Supplied material
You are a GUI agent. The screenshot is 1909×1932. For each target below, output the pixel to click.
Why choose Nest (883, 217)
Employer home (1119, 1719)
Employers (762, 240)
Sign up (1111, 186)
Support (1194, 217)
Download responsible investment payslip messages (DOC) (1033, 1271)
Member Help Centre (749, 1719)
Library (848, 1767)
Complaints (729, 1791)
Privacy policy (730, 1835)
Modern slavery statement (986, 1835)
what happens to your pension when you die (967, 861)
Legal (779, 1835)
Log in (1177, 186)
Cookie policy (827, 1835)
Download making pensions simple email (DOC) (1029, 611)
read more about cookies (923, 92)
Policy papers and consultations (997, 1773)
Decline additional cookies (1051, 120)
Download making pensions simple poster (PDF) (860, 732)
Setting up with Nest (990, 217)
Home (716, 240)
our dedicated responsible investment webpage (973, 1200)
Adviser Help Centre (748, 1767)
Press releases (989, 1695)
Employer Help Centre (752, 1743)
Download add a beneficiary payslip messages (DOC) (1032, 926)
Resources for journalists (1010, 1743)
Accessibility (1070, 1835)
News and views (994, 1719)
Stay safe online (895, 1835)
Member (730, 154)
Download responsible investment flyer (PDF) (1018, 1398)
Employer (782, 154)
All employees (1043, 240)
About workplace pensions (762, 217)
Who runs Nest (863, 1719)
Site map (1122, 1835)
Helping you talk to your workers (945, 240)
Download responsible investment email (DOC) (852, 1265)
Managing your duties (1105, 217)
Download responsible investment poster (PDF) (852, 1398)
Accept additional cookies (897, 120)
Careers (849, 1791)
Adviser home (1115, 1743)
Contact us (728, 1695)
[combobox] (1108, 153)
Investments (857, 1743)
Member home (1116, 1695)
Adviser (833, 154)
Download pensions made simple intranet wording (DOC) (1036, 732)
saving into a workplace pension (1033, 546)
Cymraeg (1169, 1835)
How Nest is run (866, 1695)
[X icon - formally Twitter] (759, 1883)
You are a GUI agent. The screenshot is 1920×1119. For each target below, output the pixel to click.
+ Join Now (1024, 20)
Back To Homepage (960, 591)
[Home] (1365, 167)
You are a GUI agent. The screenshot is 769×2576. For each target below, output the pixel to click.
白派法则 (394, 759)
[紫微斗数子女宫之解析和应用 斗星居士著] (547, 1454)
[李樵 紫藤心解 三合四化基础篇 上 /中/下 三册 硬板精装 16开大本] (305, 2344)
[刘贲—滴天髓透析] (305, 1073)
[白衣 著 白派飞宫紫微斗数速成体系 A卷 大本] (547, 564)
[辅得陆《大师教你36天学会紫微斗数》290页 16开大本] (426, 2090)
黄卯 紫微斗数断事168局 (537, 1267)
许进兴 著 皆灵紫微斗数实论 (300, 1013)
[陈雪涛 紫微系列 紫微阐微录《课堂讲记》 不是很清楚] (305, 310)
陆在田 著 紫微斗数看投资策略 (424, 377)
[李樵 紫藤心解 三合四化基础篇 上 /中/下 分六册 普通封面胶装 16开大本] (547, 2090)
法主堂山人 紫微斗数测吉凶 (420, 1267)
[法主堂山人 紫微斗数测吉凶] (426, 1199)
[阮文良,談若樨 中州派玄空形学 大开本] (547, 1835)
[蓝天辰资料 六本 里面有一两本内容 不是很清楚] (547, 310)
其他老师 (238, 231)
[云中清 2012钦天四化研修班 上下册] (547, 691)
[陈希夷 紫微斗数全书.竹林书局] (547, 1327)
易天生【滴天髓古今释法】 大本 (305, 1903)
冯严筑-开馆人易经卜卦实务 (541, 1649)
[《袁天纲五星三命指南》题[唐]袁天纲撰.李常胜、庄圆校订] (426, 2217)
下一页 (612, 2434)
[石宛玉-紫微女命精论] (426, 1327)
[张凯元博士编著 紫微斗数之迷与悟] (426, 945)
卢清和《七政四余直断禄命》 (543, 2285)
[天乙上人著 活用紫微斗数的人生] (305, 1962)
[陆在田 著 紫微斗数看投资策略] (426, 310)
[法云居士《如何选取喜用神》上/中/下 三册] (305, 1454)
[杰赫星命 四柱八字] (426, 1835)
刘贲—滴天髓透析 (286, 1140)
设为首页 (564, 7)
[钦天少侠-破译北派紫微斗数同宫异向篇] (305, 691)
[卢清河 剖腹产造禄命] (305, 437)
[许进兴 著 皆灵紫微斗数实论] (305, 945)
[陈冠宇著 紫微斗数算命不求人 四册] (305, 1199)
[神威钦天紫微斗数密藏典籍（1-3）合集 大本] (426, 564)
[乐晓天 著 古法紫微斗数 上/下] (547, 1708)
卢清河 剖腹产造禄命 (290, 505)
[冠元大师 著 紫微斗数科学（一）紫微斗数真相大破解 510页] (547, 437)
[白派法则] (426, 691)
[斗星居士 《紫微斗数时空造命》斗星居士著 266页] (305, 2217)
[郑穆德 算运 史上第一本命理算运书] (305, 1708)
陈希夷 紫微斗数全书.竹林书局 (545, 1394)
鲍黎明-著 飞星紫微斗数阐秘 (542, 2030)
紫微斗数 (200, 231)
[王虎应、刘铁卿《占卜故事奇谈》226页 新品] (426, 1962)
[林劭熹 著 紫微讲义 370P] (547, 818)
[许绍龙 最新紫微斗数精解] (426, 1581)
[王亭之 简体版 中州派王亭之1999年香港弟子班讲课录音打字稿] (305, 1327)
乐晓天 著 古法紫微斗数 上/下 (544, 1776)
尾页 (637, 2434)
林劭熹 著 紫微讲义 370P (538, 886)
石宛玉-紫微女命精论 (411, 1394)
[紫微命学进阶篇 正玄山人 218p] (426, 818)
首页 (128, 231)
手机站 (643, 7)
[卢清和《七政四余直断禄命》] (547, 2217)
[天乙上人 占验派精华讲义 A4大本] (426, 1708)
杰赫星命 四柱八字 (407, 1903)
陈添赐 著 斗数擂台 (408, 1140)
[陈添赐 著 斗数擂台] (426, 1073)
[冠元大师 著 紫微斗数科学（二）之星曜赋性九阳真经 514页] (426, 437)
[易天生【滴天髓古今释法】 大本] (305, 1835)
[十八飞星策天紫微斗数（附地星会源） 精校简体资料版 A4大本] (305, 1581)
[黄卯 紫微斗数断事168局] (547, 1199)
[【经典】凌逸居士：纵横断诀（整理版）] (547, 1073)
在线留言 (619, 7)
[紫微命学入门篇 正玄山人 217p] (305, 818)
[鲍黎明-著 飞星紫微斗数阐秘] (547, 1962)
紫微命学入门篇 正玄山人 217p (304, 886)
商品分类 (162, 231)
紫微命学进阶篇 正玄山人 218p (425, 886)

Assigned task
Starting from the first line of the records above, retype each line exactly up to and including the one that contains "Privacy policy (730, 1835)", and nothing more.

Result of this task
You are a GUI agent. The screenshot is 1909×1932. For each target below, output the pixel to click.
Why choose Nest (883, 217)
Employer home (1119, 1719)
Employers (762, 240)
Sign up (1111, 186)
Support (1194, 217)
Download responsible investment payslip messages (DOC) (1033, 1271)
Member Help Centre (749, 1719)
Library (848, 1767)
Complaints (729, 1791)
Privacy policy (730, 1835)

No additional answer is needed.